IMF Archives: Finding Aids

Asian Department Records

Date(s): 1964-1988
Level of description: Fonds
Extent and medium: 127.5 linear feet of textual records

Context

Name of Creator: Asian Department

Administrative/Biographical history: The Asian Department (ASD) was created in May 1953, following several reorganizations of the area work of the IMF. ASD, which at the time, was comprised of the Far Eastern and South Asian Divisions, assumed responsibility for the functions previously performed by the Far Eastern, Middle Eastern, and Latin American Department (FML). The latter was created in 1950. The Far Eastern Division of ASD oversaw China, Indo-China, Indonesia, Japan, Korea, Nepal, the Philippines, and Thailand, while the South Asia Division was responsible for Burma, Ceylon, and India.

By 1973 ASD comprised five geographical divisions: Far Eastern Division (Republic of China, Japan and Korea); South Asia Division (Burma, Khmer Republic, Laos and South Viet-Nam): Southeast Asia Division (Malaysia, the Philippines, Singapore and Thailand); South Pacific Division (Fiji, Indonesia, Sri Lanka and Western Samoa) and West Asia Division (Bangladesh, India and Nepal). Effective August 1979, the divisions within ASD were re-categorized, A, B, C, D and E.

In the years that followed, ASD underwent further reorganization as work processes increased due to the addition of member counties. A sixth division was added in 1984 and member countries totaled 23. In 1991 the Department was restructured to form two new area departments, the Southeast Asia and Pacific Department (SEA) and the Central Asia Department (CTA), each with its own Director and each responsible for four divisions. The departments later merged in 1998 to form the Asia and Pacific Department (APD).

Since its inception, ASD has functioned to maintain, coordinate and negotiate relations between member countries and staff; provide staff personnel and expertise for missions to the respective member countries; maintain and organize monetary and financial information on member countries; and prepare reviews for the Executive Board. In addition to these functions, the Asian Department worked collaboratively with the former Exchange Restrictions Department and other related Departments to make recommendations on "proposals with respect to exchange restrictions and multiple rates by individual member countries".

The work of the area divisions within ASD is coordinated, guided and reviewed by the Immediate Office whose staff are assigned to work on a member country for specified periods of time, often in connection with a mission. At the end of each mission formal reports for Board action are produced. In some instances, the conduct of business and collection of country information is "facilitated by the posting of resident representatives who are supervised by the department." Since 1973 Resident Representative Offices have been maintained, at one time or another, in Bangladesh, China, India, Indonesia, Khmer Republic, Korea, Laos, Nepal, the Philippines, Sri Lanka, South Vietnam and Western Samoa.

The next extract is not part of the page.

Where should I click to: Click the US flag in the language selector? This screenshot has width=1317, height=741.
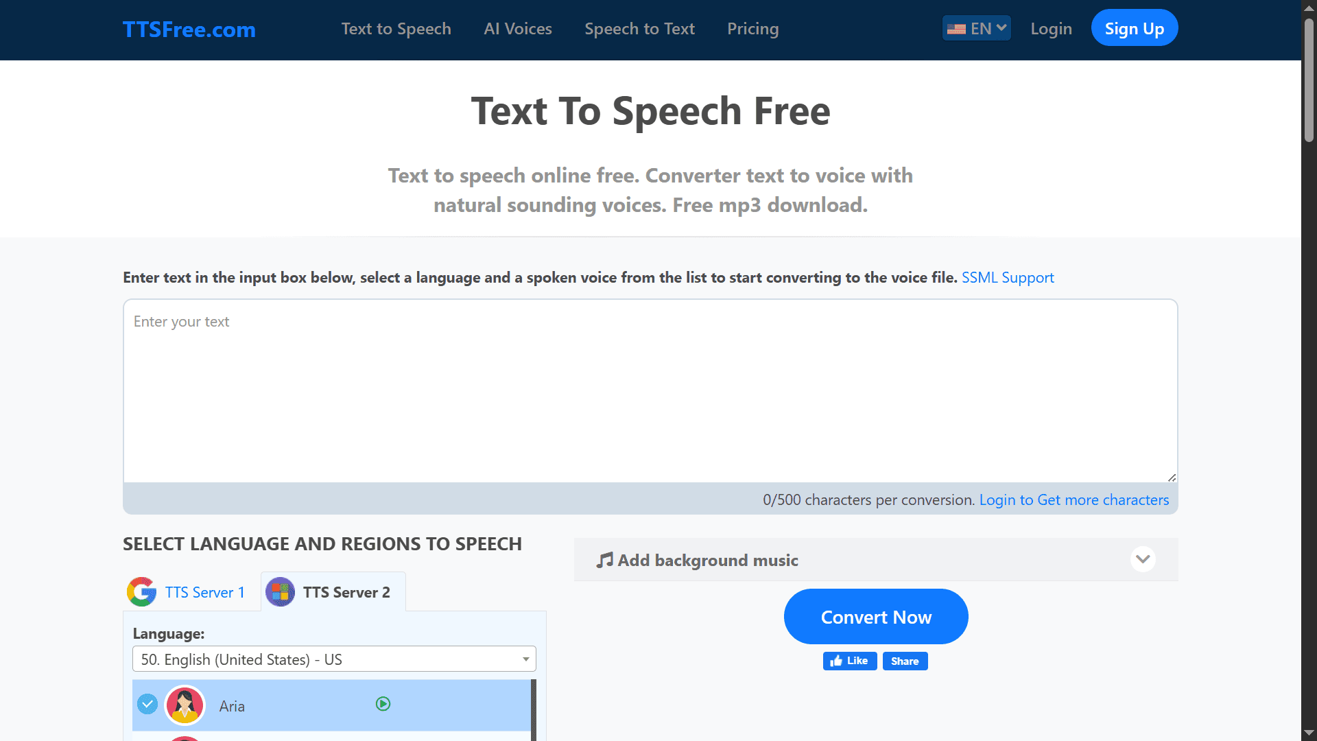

Directors of ASD include: Hirendra Lal Dey (1953-1956); James Samuel Raj (1956-1959); Dattatraya Sitraram Savkar (1959-1972); U. Tun Thin (1972-1986); Prabhakar R. Narvekar (1986-1991); Hubert Neiss - CTA (1991-1997); Kunio Saito - SEA (1991-1997); Hubert Neiss (1998-2000); Yusuke Horiguchi (2000-2002); David Burton (2002-present).

Content and structure

Scope and content: Fonds contains records of the Asian Department maintained by its Immediate Office covering the mid 1960s to the late 1980s. The fonds comprises five series: Country Files, Subject Files, Administrative Files, International Organization Files and material created and maintained by John Woodley, Deputy Director, Asian Department (1966-1980). Records of former Director Hubert Neiss are maintained by the Archives. They are currently closed under the time-rule of the Policy on Access to IMF Archives.

Conditions of Access and Use

Conditions governing access and reproduction: Contains closed material.

Associated Materials

Related units of description: Refer to the Central Files collection for a complete set of Country Files.